_GOAL_:
Rewrite the rows beginning at the line that has "Given: Click the red 上行最大速率 legend marker" and ending after the line that has "coord(84,353)", replacing "Razor tool" with "Blade tool" and leaving everything else unchanged.

Stored items from a collection:
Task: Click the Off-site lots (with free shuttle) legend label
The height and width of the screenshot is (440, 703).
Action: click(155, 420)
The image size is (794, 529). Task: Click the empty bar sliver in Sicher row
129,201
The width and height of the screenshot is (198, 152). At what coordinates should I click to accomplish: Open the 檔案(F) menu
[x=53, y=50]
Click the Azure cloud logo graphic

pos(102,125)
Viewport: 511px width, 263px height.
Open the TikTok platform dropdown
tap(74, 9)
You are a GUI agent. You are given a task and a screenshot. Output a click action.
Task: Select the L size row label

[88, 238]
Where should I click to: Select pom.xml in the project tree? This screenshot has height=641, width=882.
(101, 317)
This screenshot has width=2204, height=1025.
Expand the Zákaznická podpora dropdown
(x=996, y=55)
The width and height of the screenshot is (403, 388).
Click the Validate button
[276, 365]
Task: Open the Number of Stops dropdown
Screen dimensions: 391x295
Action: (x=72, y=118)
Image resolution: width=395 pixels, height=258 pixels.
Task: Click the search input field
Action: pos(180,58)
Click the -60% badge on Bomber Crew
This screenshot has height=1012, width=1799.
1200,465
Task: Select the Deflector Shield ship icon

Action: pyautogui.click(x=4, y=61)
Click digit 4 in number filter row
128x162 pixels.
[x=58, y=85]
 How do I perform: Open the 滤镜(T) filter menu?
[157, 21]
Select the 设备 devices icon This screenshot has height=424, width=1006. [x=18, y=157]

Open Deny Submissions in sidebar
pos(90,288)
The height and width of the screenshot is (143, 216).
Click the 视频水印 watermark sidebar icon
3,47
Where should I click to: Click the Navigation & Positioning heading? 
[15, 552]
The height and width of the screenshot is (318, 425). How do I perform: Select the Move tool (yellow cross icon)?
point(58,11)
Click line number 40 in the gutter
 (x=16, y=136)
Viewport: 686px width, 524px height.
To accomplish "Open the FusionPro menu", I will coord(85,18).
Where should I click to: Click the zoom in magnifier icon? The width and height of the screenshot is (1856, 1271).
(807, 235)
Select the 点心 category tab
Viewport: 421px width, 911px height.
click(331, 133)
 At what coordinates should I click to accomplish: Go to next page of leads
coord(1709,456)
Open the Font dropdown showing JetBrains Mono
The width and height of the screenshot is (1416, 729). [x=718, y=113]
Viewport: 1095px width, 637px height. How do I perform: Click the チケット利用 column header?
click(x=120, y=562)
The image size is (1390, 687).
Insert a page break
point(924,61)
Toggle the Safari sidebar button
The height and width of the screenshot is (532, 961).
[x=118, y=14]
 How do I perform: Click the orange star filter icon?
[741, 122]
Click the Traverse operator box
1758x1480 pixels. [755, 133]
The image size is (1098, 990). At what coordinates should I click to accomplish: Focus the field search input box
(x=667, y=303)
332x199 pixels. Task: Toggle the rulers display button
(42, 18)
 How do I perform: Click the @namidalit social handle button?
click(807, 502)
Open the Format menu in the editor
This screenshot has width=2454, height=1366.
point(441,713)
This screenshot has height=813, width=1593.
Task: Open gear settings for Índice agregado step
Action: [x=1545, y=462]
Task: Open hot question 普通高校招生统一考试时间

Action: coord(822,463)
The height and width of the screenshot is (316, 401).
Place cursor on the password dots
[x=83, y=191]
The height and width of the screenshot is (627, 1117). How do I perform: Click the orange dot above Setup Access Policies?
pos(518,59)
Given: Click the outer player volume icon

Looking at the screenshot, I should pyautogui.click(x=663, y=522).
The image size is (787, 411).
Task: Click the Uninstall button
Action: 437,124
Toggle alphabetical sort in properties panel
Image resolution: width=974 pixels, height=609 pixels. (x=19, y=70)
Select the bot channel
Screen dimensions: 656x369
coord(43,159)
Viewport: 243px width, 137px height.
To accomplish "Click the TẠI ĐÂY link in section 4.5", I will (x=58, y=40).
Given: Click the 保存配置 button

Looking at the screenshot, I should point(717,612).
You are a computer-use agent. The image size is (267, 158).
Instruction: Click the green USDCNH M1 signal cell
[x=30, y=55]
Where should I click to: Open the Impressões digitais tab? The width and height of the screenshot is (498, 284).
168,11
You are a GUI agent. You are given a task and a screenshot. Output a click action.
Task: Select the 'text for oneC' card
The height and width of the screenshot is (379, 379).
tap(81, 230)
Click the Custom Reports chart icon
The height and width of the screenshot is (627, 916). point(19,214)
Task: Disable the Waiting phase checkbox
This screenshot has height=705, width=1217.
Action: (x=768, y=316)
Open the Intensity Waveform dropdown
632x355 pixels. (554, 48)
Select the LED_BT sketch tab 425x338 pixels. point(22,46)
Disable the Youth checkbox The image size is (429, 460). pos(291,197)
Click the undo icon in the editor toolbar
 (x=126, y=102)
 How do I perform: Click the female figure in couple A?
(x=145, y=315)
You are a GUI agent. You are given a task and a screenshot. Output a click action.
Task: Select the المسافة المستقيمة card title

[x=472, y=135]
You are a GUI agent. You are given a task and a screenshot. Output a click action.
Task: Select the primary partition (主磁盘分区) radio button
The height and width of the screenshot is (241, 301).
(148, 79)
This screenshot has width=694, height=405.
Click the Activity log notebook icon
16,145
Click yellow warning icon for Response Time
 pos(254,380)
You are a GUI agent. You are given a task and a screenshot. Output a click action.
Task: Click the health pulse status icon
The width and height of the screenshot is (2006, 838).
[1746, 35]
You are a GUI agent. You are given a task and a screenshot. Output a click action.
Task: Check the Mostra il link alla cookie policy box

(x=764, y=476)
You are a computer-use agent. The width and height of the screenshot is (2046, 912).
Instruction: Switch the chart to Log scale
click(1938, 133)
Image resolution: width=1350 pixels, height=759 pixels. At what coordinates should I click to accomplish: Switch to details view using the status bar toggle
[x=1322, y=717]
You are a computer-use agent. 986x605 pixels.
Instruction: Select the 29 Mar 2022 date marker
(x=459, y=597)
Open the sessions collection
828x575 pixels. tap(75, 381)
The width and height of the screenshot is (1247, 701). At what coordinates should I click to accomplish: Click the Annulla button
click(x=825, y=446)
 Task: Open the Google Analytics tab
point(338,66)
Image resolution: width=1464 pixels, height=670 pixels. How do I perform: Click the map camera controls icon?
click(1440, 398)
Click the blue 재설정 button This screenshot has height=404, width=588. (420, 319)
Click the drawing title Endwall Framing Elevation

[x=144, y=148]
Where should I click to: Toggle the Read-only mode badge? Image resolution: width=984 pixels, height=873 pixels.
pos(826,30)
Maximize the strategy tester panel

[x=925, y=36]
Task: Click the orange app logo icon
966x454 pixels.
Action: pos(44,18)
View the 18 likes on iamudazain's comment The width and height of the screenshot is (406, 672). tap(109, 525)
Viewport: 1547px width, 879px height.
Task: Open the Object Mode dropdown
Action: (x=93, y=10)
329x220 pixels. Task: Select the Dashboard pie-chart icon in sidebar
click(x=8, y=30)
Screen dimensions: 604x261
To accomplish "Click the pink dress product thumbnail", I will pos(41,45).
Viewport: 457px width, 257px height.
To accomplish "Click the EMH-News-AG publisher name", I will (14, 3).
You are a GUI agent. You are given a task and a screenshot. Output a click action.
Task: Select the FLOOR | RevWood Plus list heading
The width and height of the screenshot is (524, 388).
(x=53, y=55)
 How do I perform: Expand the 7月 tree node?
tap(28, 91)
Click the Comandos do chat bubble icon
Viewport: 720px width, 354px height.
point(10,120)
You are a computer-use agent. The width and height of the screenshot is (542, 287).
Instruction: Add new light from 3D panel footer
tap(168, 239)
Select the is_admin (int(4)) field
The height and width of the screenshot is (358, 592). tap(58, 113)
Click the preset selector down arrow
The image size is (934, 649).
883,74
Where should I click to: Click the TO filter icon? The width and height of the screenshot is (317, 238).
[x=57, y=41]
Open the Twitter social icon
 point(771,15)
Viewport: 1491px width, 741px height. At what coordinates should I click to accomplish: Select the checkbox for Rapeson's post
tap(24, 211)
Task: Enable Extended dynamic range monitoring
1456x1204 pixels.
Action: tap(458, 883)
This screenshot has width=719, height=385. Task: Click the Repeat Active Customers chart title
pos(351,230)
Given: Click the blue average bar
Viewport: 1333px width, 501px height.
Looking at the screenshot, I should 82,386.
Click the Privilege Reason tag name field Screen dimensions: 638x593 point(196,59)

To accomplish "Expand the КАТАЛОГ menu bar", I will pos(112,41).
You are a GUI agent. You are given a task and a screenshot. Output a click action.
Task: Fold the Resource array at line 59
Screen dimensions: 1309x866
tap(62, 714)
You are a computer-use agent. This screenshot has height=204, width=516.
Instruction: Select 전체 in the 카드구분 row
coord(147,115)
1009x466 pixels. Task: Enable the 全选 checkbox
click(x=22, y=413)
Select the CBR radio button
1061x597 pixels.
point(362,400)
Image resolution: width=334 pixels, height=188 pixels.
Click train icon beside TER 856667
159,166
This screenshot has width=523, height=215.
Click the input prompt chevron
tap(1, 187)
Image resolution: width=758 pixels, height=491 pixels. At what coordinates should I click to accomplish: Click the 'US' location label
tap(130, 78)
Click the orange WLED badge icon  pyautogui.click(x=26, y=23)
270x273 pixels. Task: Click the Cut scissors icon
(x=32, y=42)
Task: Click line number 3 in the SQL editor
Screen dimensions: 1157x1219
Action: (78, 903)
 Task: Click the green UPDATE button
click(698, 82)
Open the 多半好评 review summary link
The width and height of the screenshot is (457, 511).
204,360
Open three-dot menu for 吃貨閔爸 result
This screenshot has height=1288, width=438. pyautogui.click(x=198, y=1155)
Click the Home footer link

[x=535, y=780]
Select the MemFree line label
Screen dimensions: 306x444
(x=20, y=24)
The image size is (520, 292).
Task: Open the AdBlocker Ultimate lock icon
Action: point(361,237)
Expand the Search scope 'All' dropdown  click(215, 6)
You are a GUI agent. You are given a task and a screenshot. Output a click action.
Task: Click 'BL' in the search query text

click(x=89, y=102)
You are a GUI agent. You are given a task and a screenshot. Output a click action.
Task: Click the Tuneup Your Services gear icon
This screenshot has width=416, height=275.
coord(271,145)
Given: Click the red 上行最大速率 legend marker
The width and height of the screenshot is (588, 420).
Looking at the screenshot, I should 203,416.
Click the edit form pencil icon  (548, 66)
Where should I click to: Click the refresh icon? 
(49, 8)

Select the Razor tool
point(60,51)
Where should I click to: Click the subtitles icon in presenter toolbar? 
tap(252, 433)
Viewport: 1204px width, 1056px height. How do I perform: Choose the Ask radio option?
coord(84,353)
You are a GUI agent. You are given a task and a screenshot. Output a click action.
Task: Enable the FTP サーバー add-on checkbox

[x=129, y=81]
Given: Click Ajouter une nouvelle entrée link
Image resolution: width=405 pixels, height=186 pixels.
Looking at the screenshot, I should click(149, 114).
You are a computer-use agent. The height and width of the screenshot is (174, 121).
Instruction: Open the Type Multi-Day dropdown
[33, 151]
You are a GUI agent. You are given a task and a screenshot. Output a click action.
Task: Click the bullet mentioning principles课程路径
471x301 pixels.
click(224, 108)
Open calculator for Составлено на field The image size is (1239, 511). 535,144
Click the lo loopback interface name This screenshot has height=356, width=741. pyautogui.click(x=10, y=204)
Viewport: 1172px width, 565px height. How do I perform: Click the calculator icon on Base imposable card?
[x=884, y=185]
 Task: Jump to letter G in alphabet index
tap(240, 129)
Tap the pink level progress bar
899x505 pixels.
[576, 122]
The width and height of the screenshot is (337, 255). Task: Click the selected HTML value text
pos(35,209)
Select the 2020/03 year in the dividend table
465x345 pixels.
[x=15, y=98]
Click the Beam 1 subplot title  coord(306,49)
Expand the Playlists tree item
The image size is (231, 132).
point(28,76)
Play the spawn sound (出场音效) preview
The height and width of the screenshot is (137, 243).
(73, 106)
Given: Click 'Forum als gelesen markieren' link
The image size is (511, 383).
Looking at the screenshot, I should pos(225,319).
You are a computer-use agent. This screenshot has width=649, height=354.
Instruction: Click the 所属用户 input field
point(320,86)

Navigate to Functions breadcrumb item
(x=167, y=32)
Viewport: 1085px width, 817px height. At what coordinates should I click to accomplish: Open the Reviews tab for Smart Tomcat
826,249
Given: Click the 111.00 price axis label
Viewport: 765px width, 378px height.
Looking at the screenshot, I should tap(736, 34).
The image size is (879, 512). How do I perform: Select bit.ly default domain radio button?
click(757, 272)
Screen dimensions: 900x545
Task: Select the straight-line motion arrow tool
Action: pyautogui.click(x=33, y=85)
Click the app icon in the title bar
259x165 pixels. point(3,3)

_IN RESPONSE_:
Given: Click the red 上行最大速率 legend marker
The width and height of the screenshot is (588, 420).
Looking at the screenshot, I should 203,416.
Click the edit form pencil icon  (548, 66)
Where should I click to: Click the refresh icon? 
(49, 8)

Select the Blade tool
point(60,51)
Where should I click to: Click the subtitles icon in presenter toolbar? 
tap(252, 433)
Viewport: 1204px width, 1056px height. How do I perform: Choose the Ask radio option?
coord(84,353)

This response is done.